Tell how many lines in the following entries include the word "user", giving the figure alone.

--------

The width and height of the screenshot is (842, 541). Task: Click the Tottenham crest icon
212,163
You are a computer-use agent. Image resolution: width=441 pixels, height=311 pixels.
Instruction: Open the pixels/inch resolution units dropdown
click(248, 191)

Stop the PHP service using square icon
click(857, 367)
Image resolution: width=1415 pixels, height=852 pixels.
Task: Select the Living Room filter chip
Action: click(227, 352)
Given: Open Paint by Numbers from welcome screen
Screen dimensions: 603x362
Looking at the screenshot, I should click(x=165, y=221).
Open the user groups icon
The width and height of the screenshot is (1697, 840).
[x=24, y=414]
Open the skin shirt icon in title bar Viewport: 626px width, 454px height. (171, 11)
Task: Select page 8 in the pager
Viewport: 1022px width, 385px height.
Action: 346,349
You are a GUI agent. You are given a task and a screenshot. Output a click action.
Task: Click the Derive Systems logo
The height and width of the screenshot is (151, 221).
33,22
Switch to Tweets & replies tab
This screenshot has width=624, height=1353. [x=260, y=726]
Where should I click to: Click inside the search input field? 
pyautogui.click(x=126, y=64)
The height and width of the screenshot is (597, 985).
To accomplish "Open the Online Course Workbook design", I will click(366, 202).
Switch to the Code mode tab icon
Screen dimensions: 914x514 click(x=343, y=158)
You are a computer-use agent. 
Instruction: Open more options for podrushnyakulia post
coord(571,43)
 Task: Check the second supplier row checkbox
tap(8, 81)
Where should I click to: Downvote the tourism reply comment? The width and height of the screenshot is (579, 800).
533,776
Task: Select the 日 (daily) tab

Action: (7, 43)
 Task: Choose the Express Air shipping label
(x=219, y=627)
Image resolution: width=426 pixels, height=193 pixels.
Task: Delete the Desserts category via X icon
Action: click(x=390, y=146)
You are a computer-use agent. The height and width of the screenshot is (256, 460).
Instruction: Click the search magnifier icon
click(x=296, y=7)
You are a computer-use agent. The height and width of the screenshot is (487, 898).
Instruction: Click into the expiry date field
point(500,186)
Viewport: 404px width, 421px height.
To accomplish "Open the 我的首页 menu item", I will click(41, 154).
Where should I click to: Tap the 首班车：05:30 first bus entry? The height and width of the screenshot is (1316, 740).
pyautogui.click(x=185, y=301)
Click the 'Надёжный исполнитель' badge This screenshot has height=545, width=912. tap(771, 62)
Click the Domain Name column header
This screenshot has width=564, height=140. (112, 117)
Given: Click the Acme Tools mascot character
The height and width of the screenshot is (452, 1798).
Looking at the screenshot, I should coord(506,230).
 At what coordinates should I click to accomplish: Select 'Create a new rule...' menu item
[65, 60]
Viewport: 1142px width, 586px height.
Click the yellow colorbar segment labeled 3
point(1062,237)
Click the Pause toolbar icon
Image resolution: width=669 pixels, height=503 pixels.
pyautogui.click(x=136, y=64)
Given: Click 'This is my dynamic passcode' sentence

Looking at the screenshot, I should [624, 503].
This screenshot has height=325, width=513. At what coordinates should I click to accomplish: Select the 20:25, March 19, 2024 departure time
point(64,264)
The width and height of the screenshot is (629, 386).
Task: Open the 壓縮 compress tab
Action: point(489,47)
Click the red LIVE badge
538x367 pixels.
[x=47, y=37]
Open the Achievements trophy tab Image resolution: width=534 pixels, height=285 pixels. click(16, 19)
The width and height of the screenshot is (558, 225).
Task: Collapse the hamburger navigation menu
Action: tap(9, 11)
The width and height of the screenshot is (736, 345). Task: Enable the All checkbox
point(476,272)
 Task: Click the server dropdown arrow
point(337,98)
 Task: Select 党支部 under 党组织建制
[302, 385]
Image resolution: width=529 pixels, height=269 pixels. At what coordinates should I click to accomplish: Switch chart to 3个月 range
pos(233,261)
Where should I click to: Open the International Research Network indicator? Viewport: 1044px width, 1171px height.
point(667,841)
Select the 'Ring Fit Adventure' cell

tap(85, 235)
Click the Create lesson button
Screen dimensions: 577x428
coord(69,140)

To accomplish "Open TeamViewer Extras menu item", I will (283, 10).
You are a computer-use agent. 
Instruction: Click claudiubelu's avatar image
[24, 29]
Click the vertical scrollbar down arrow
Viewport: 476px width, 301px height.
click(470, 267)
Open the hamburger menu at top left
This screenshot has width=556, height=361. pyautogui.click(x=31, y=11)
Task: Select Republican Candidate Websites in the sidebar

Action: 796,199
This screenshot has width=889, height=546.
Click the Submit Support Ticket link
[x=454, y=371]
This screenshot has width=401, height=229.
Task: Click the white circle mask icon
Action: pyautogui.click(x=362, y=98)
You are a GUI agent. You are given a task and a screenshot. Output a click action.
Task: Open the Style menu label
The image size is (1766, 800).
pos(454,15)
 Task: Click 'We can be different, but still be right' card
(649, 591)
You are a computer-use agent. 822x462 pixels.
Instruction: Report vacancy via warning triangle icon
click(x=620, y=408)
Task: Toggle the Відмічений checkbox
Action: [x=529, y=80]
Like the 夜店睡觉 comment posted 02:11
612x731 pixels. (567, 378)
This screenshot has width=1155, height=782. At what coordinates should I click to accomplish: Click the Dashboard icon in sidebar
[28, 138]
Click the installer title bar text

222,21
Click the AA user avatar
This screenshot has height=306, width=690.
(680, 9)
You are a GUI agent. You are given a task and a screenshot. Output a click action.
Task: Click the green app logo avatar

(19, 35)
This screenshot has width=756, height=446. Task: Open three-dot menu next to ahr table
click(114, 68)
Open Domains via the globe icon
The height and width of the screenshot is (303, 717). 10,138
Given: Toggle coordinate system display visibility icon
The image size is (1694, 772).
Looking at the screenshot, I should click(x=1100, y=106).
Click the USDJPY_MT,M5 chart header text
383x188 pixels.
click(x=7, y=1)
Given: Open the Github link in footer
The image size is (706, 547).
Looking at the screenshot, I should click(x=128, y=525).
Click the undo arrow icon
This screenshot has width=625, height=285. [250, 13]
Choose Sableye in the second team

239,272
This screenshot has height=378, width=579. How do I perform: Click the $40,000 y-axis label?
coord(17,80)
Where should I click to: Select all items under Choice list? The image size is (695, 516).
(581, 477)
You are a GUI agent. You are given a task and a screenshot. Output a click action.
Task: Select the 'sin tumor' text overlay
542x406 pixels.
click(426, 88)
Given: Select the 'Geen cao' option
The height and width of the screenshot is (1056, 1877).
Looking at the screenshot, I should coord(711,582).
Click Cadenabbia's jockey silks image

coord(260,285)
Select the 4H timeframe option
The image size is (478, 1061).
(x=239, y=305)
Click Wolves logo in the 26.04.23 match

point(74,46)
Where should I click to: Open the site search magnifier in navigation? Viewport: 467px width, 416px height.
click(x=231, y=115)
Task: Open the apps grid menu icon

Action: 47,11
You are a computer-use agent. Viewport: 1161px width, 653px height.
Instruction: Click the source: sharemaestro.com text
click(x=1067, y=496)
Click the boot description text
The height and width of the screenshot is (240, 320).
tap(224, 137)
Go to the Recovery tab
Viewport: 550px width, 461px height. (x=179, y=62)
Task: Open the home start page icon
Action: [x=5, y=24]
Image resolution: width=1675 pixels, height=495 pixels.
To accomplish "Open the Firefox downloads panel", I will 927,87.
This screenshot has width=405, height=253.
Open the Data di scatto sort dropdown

--------

**SOLUTION FOR THIS PROBLEM**
2